Please transcribe exactly the line that holds "Given: Open the AI智能降重 menu item" and all lines that follow it to the end of the records below, omitting any pictures.

THE INPUT Start Marker

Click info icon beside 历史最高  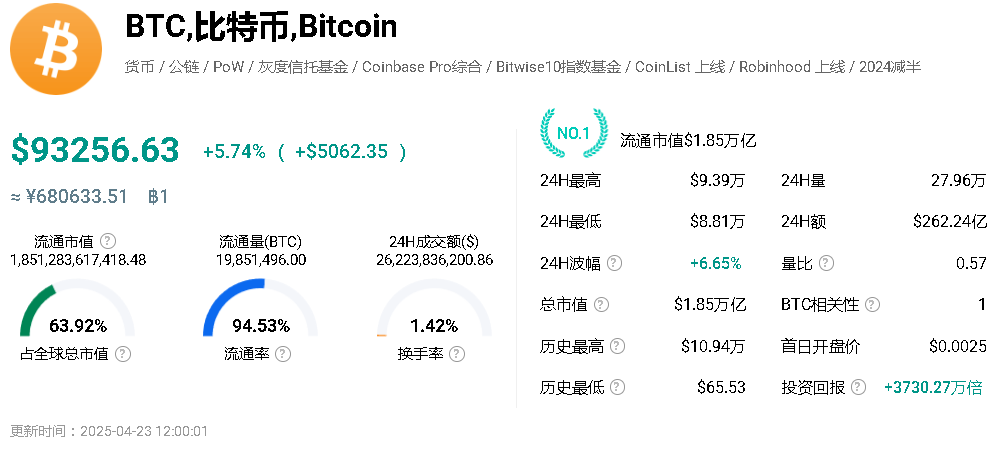(617, 346)
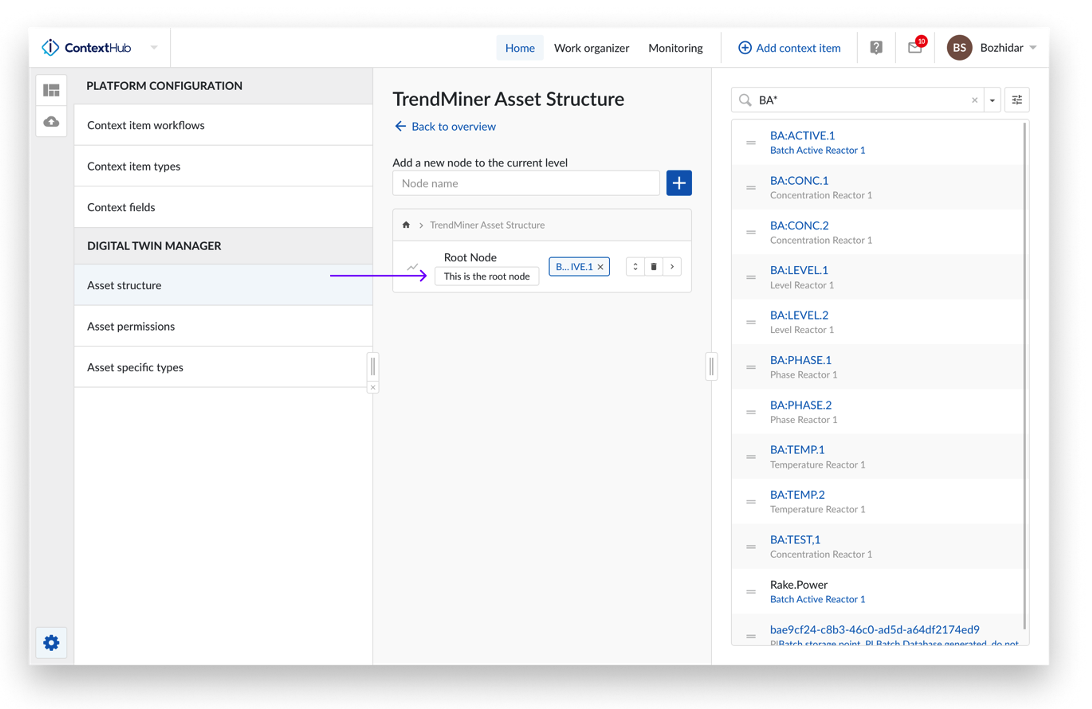Image resolution: width=1092 pixels, height=709 pixels.
Task: Switch to the Work organizer tab
Action: click(591, 48)
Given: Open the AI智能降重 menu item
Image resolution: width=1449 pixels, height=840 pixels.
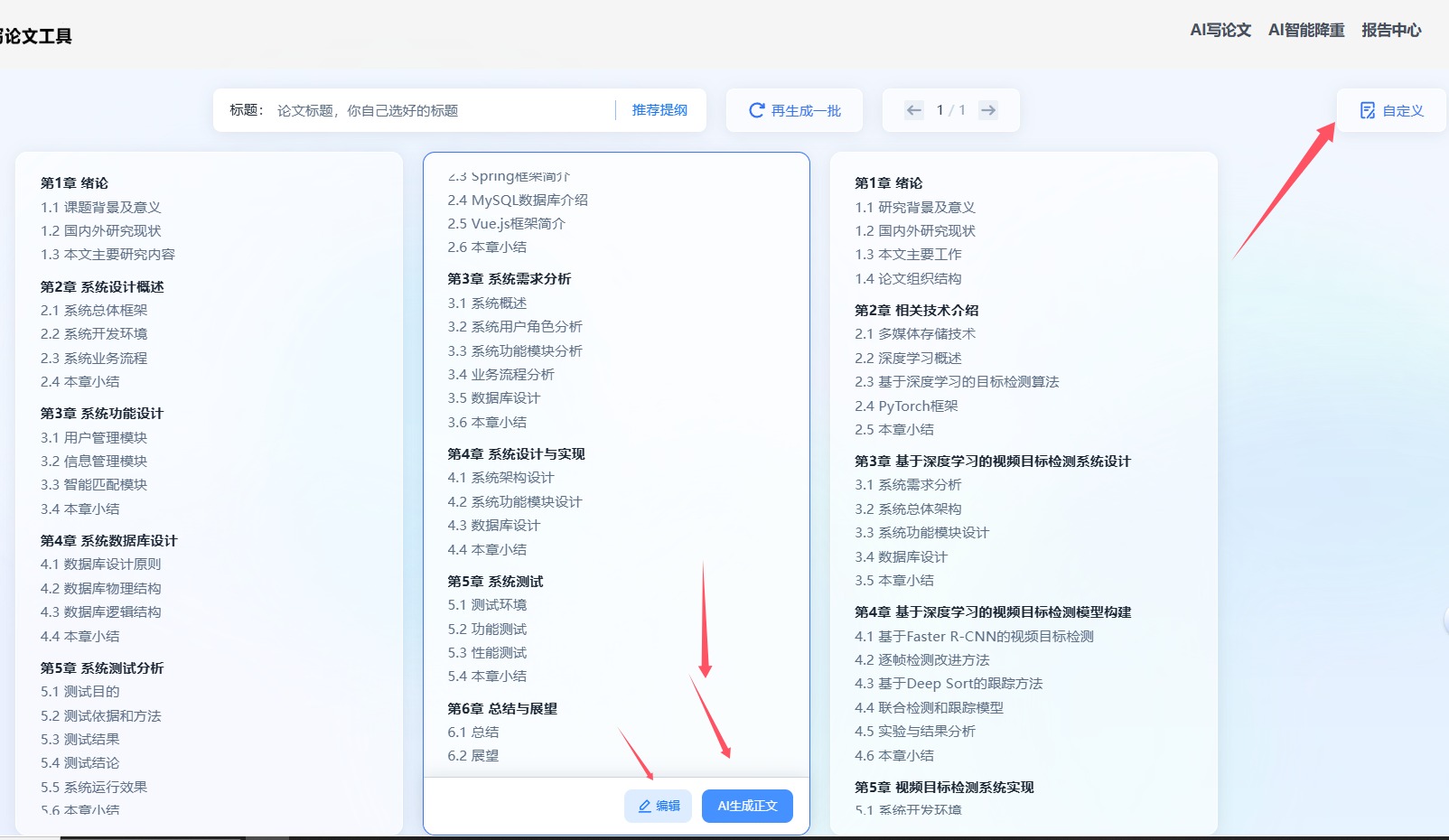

THE INPUT End Marker

§ **ANSWER**
Given: Open the AI智能降重 menu item
Image resolution: width=1449 pixels, height=840 pixels.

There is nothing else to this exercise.